IRFC eyes project refinancing, funding of metro & rapid rails as new growth drivers in its bid to chase “high margin” biz


Manoj Kumar Dubey, Chairman and Managing Director & CEO, IRFC 

Manoj Kumar Dubey, Chairman and Managing Director & CEO, IRFC 

Indian Railway Finance Corporation (IRFC) is moving beyond funding pure-play railway projects, its traditional role where it supported rolling stock manufacturing and rail line laying. The company is “diversifying” into funding PPP rail projects, metro railway, and rapid rail projects, high margin offerings, apart from tapping into refinancing of existing loans for ongoing railway projects, its Chairman and Managing Director, Manoj Kumar Dubey, said.

“These (new) businesses have a 2x–3x margin and are attractive for us,” he said during a post result investor conference call. The company will, however, funding projects, “within the railways ecosystem”, as permitted by its Memorandum of Association (MoA) and Articles of Association (AoA).
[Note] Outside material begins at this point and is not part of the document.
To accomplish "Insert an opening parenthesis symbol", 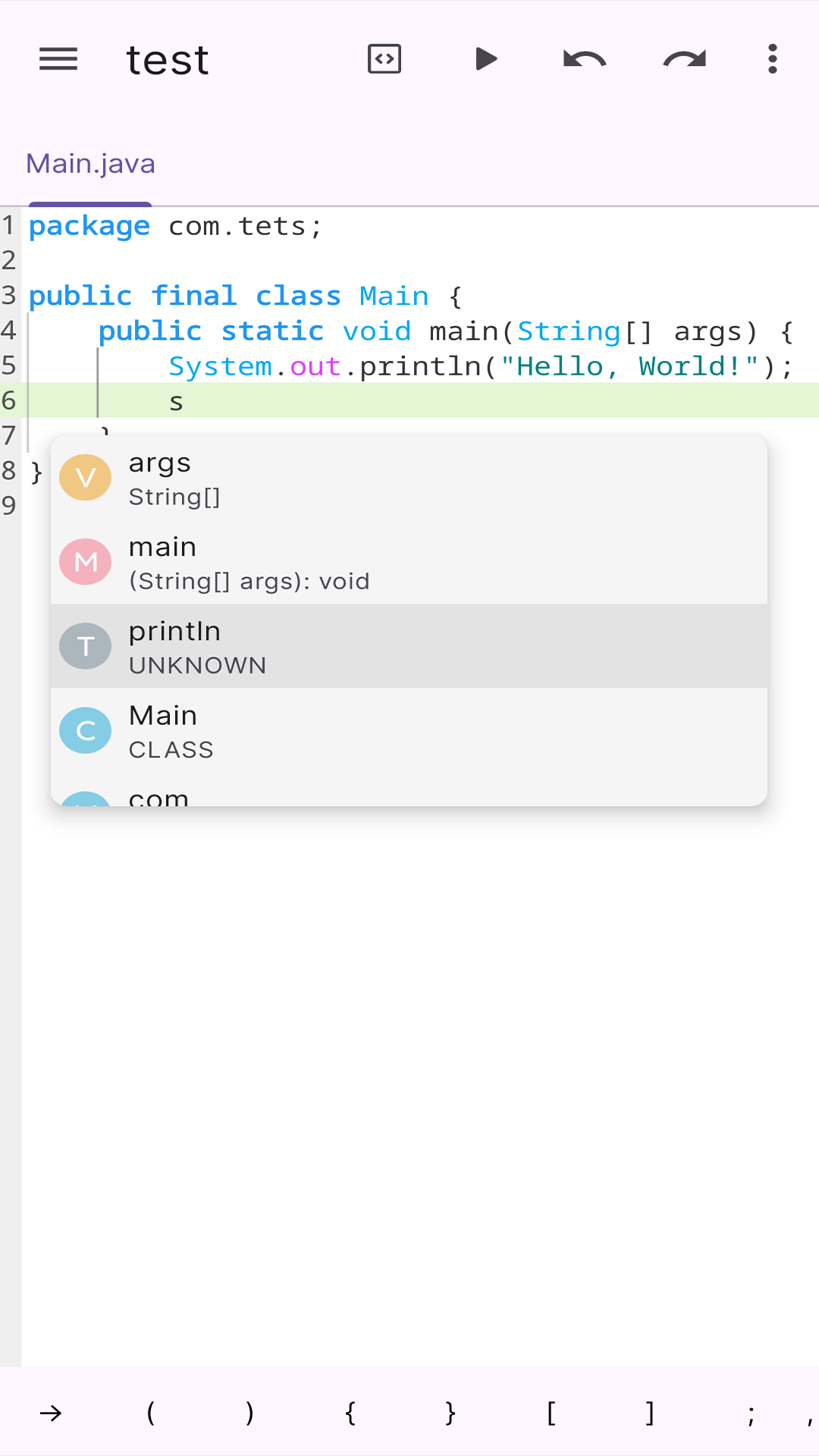I will tap(151, 1413).
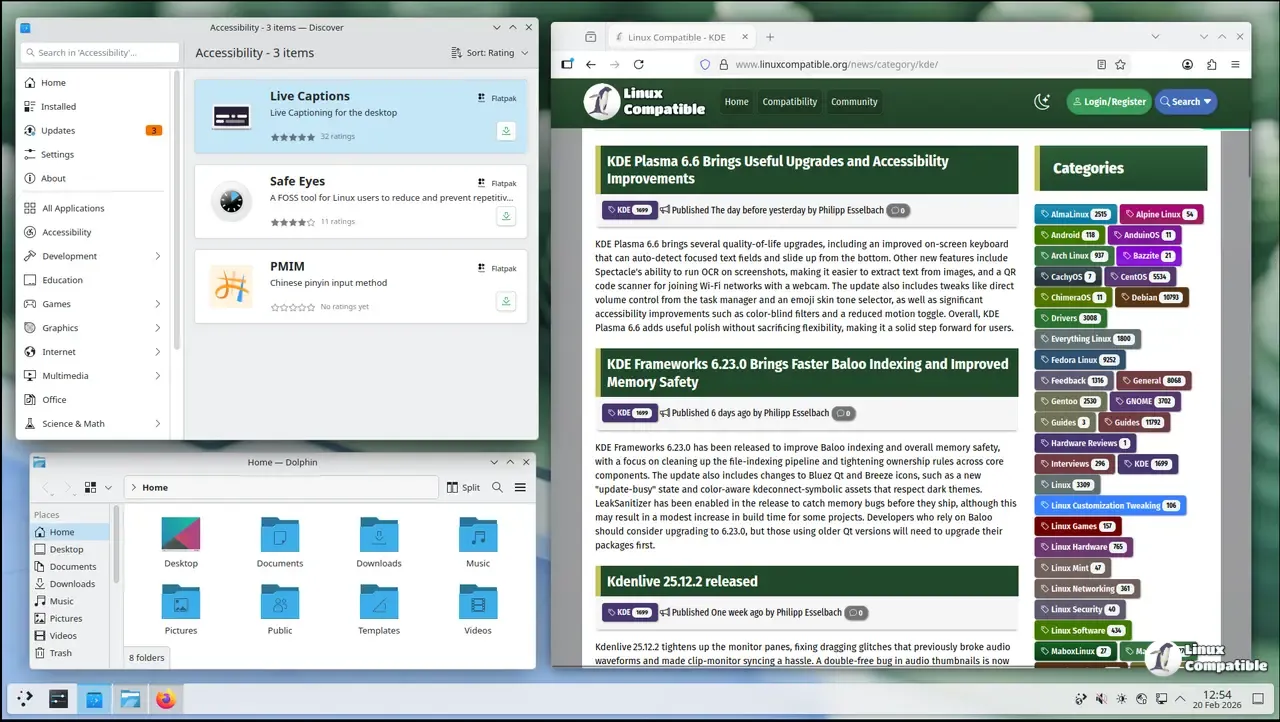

In Q4 (Jan–Mar), the first quarter after it took a call on diversification, it won three bids securing funding for around ₹14,000 crore of assets. And this include a ₹5,000 crore term loan to NTPC Renewable Energy “for capital expenditure and debt refinancing”. Disbursements are expected “soon”.

The company remains optimistic about public-private partnerships (PPPs), with government-backed railway projects expected to drive demand.

Competitive edge

IRFC’s competitive edge lies in its low-cost funding, with operational costs under 0.1 per cent, robust capital adequacy, and a pristine zero non-performing asset (NPA) record.
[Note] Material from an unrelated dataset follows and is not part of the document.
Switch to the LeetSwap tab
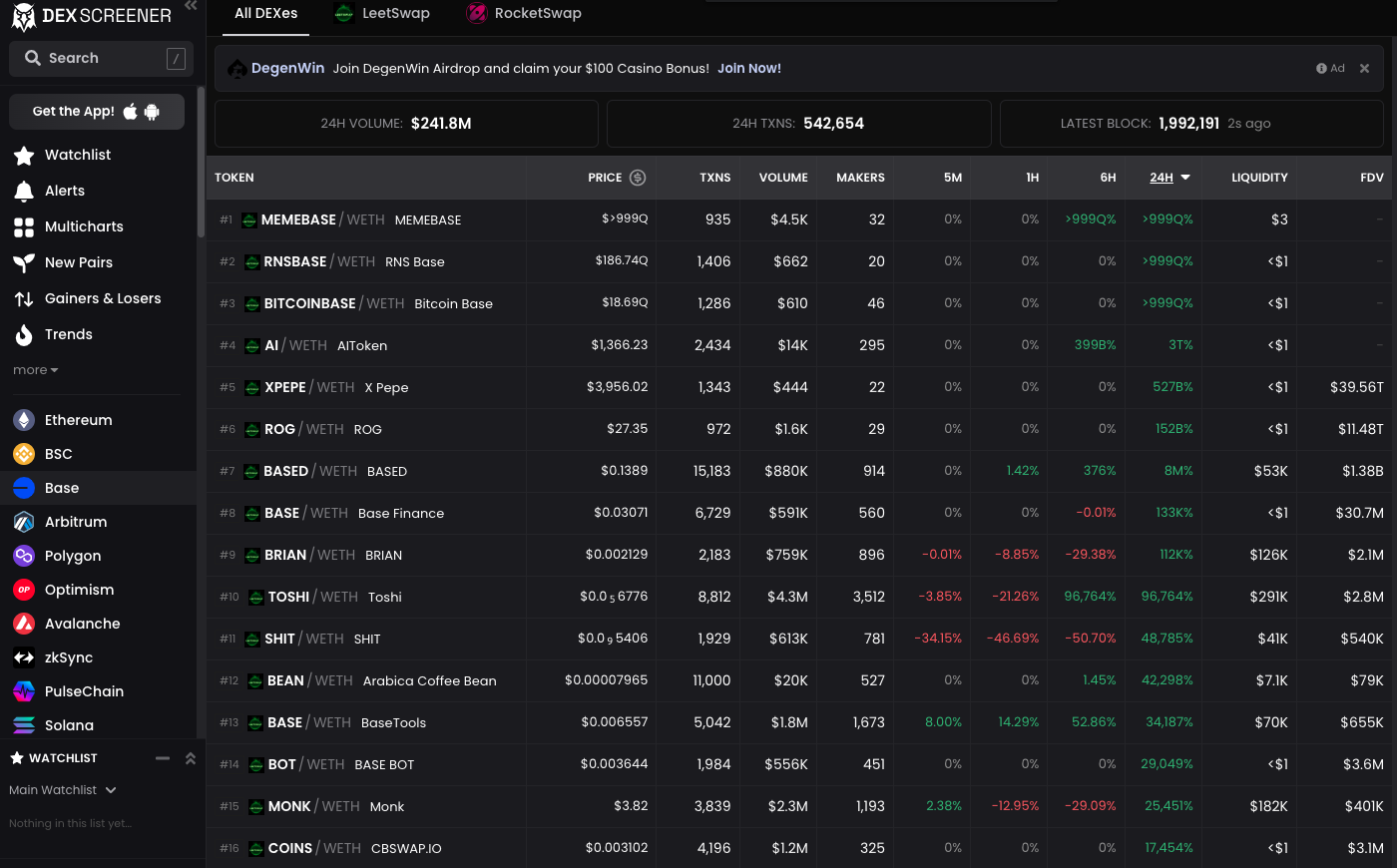click(382, 14)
Backed by access to low-cost funds through bonds and global markets, IRFC’s diversification strengthens its market position.
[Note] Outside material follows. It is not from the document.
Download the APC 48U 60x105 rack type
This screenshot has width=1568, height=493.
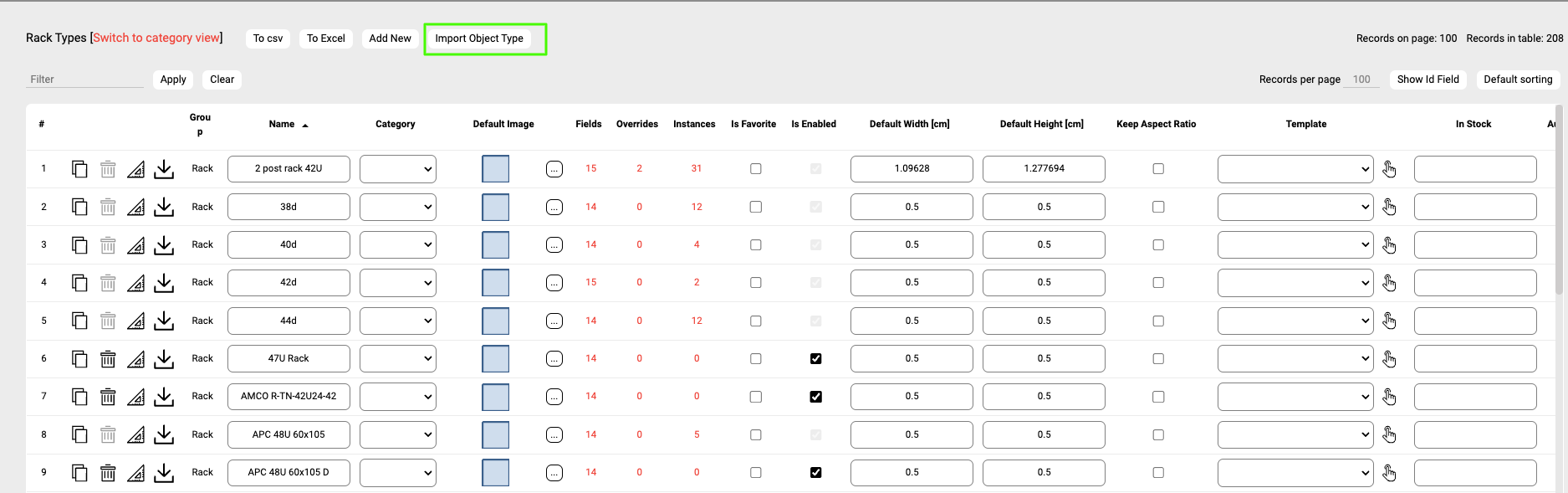[164, 434]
“We’re outpacing banks and NBFCs, with these projects having 2x to 3x margins,” Dubey said, crediting IRFC’s ability to offer attractive lending rates.

For FY26, IRFC is targeting disbursements of around ₹30,000 crore, which, given the higher margins, would be equivalent to nearly ₹90,000 crore of traditional Railways lending, the company top brass explained.

Refinancing projects

Although IRFC completed no refinancing projects in Q4FY25, the management highlighted a strong pipeline. “Refinancing is a key priority,” Dubey said.

With disbursements already underway, IRFC aims to capitalise on this niche, replacing high-cost debt with affordable loans.

The company projects ₹10,000 crore in loan repayments over FY26-27, aligning with its long-term financing model for infrastructure.

IRFC continues to dominate railway financing, fuelled by Indian Railways’ ₹2.65 lakh crore FY25 capex. The company anticipates a “healthy top and bottom line” as it balances railway and non-railway growth.

Fundraising

The Board has already approved a fund-raising of ₹60,000 crore so far, Dubey said.

IRFC fundraising would be through a mix of tax-free bonds, taxable bonds on private placement or public issue basis, including capital gain bonds, government guaranteed bonds, government serviced bonds, zero coupon bonds, perpetual bonds, subordinated bonds, market-linked bonds, ESG (environment, social and governance) bonds, separately transferable redeemable principal parts (STRPP) or any other bonds or debentures.

Fundraising may also include loans from banks and other financial institutions, institutional financing, securitisation of future lease receivables, ECBs and so on at appropriate time, keeping in view, the market conditions and requirements, the company top brass clarified during the investor call.